Use them inside @meeting:

@@signature=lead
@@approval=security

They can also be referenced field-by-field with @@ref=signatures:... and @@ref=approvals:....

References And Attachments

ProtoML also supports lightweight reference and attachment sections.

References:

@references
- ProtoML README|https://github.com/Ente/protoml-parser

Attachments:

@attachments
- Demo graph|main-demo-graph.mmd

These blocks are rendered as their own sections in HTML output.

Tags

Tags define reusable task categories.
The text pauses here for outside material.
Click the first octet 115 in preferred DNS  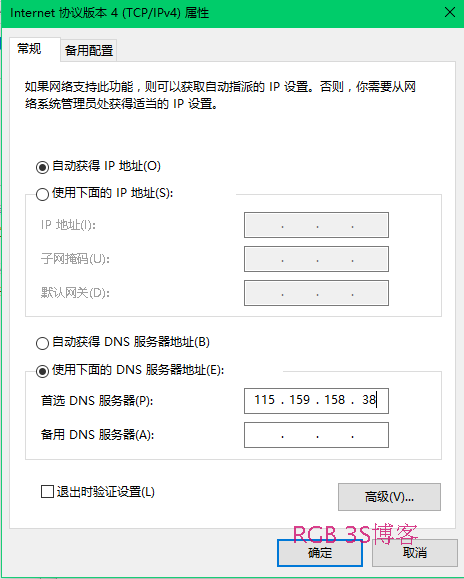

They can be declared locally with @tags or shared across documents with @tags_import.

Typical uses:

  • priority labels such as important, normal, minor
  • workflow labels such as blocked, review, followup
  • domain labels such as frontend, backend, ops

In normal document rendering:

  • tasks can reference tags via @tag=id
  • the HTML renderer computes per-tag statistics and renders a Tags section
  • tasks receive tag-based CSS classes such as task-tag-important

Computed statistics include:

  • total
  • open
  • done

Example:

@tags
=important:Critical, high priority

@tasks
-[ ] Prepare release notes @tag=important

Cross-file tag statistics

Shared tag files can also act as analysis entry points across multiple meeting files.

CLI command:

protoparser tags "_tags.pml" statistics

Available analysis formats:

  • statistics
  • json
  • html
  • pdf

Examples:

protoparser tags "_tags.pml" statistics
protoparser tags "_tags.pml" json
protoparser tags "_tags.pml" html
protoparser tags "_tags.pml" pdf

The tag analysis command:

  • reads the tag file
  • evaluates its @tag_sources
  • parses the referenced meeting files
  • groups the result by tag file, source file, and matching tasks
  • resolves tag IDs against the effective tag set of the analyzed tag file, including nested @tags_import files
  • keeps local source tag overrides visible in task entries when a source document redefines an imported tag ID

Each matching task can include:

  • task text
  • tag ID and label
  • open or done state
  • assigned participant
  • subject

If the tag file defines @title, that title is used in text, JSON, HTML, and PDF tag reports.

Feature Suite

The repository includes a complete demo and test set in examples/feature-suite/.

Included files:

  • 2 shared tag files
  • 2 .pml files
  • 1 imported .html file

The suite exercises:

  • @author
  • @version
  • @meta=key:value
  • local tags
  • shared tags
  • nested @tags_import
  • local tag overrides
  • @@ref
  • @@toc
  • @@signature
  • @@approval
  • @import ... html
  • @import ... pml
  • macros
  • inline references
  • tag statistics

Recommended test commands:

protoparser "examples/feature-suite/main_demo.pml" html
protoparser tags "examples/feature-suite/_workflow_tags.pml" statistics
protoparser analyze "examples/feature-suite/main_demo.pml" statistics

Because the shared tag files reference each other through imports, the statistics command can also be run against the other tag file in the same folder.

CLI

Basic usage:

protoparser [options] <filename> <format>
protoparser [options] <filename> <format> <output_dir>
protoparser tags <tags_file> <format>

Common examples:

protoparser "test.pml" html
protoparser "test.pml" html "./html"
protoparser "test.pml" json
protoparser "test.pml" markdown
protoparser "test.pml" text
protoparser -output=notes "test.pml" pdf
protoparser tags "_tags.pml" statistics
protoparser tags "_tags.pml" validate
protoparser tags "_tags.pml" html
protoparser analyze "test.pml" statistics
protoparser analyze "test.pml" graph
protoparser analyze "test.pml" html
protoparser register "examples/feature-suite" statistics
protoparser bundle "test.pml"
protoparser macro_install init
protoparser macro_install init_registry "./my-registry"
protoparser macro_install init_pack "legal-pack" "./my-registry"
protoparser macro_install add_registry "./my-registry"
protoparser macro_install install "legal-pack"
protoparser validate "test.pml"
protoparser macros "test.pml"
protoparser scaffold meeting "./demo"
protoparser init "./project"
protoparser chm
protoparser chm path
protoparser chm download
protoparser --listMacros "{{macro_dir}}"
protoparser --macroHelp "{{macro_dir}}/finance/f_entry.pml"
protoparser --listMacrosJson "{{macro_dir}}"
protoparser --listDocs
protoparser --docs meeting

Output behavior

-output=<filename> sets the output base name explicitly.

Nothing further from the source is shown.